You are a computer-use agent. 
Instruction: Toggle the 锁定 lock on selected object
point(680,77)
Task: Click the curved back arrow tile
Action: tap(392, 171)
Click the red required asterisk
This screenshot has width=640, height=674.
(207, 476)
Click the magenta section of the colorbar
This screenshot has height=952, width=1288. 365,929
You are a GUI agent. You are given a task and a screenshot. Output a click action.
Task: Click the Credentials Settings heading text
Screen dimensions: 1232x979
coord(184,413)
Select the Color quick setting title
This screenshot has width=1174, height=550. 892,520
#####
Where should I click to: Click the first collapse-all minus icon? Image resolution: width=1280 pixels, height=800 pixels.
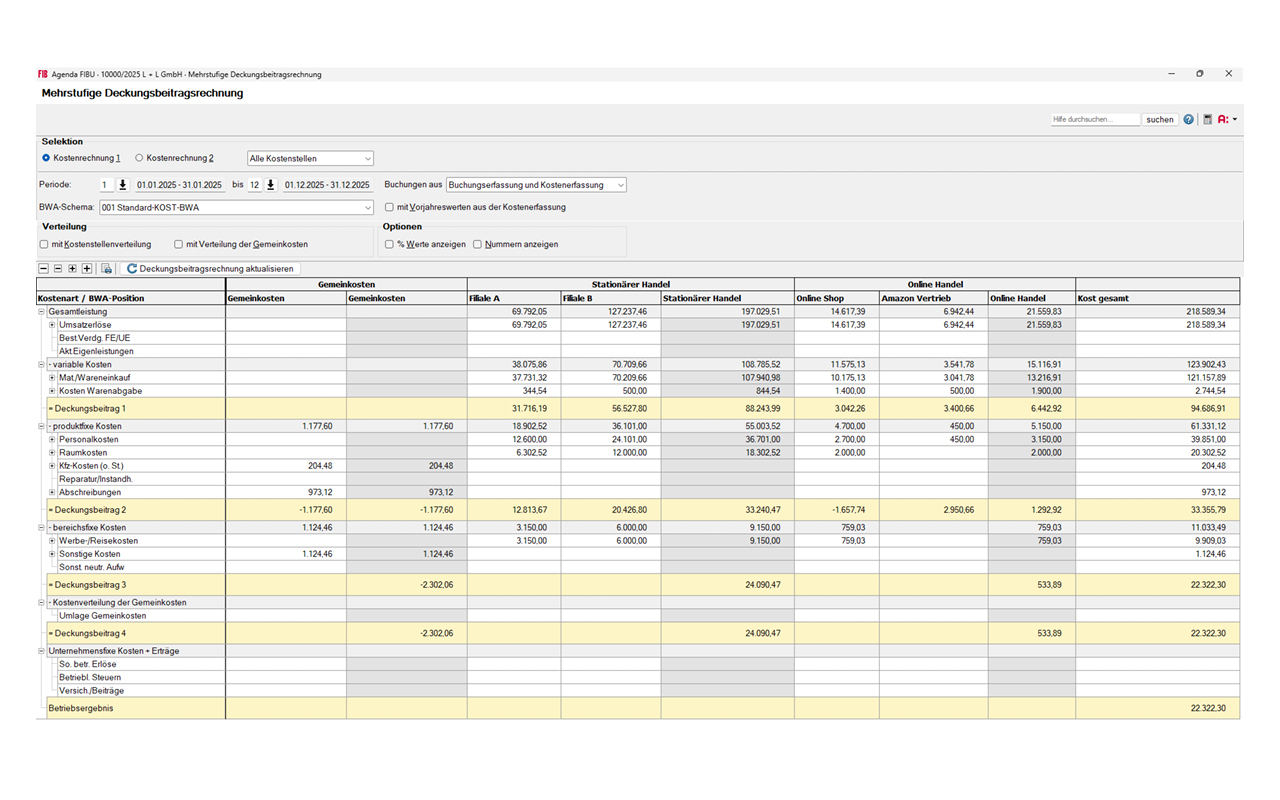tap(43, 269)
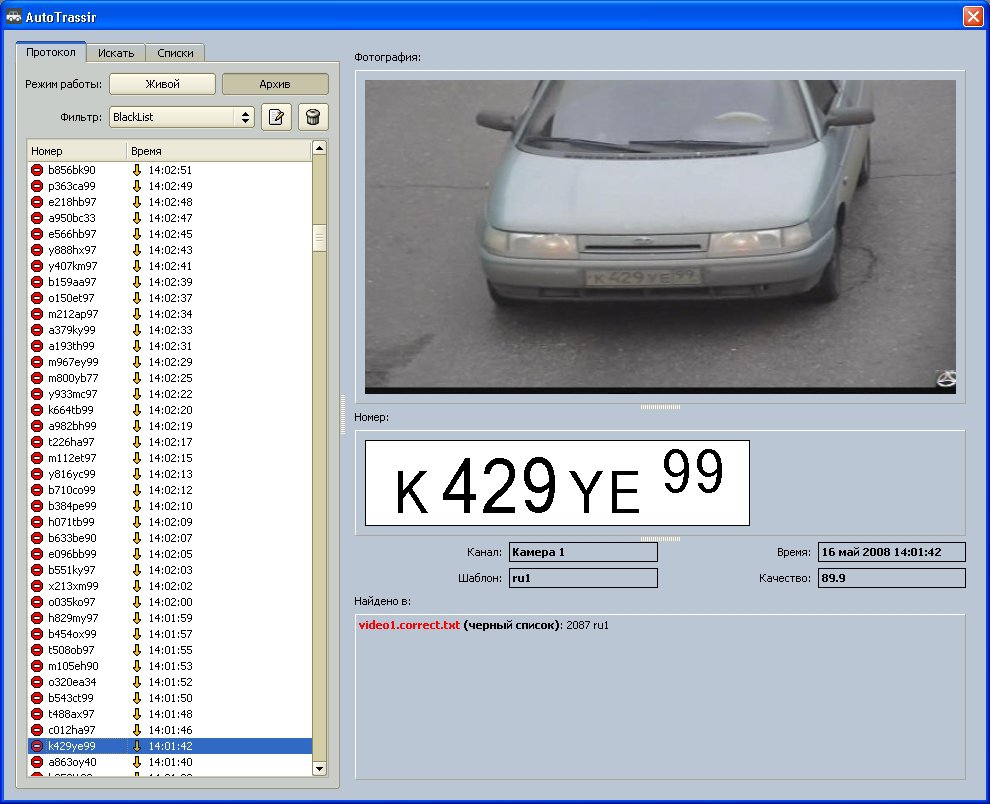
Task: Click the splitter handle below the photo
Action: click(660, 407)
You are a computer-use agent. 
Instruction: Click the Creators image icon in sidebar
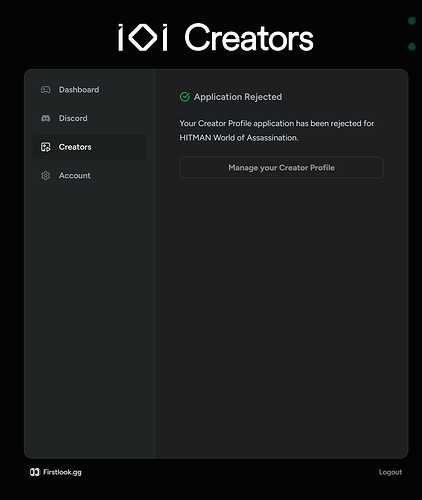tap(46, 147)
#####
* [Problem requirements]:
In the listing above, find the line with "Instruction: Toggle the" and the line with "You are a GUI". Output those two lines and every line between them, exactly as written.

* [Result of the task]:
Instruction: Toggle the 锁定 lock on selected object
point(680,77)
Task: Click the curved back arrow tile
Action: tap(392, 171)
Click the red required asterisk
This screenshot has width=640, height=674.
(207, 476)
Click the magenta section of the colorbar
This screenshot has height=952, width=1288. 365,929
You are a GUI agent. You are given a task and a screenshot. Output a click action.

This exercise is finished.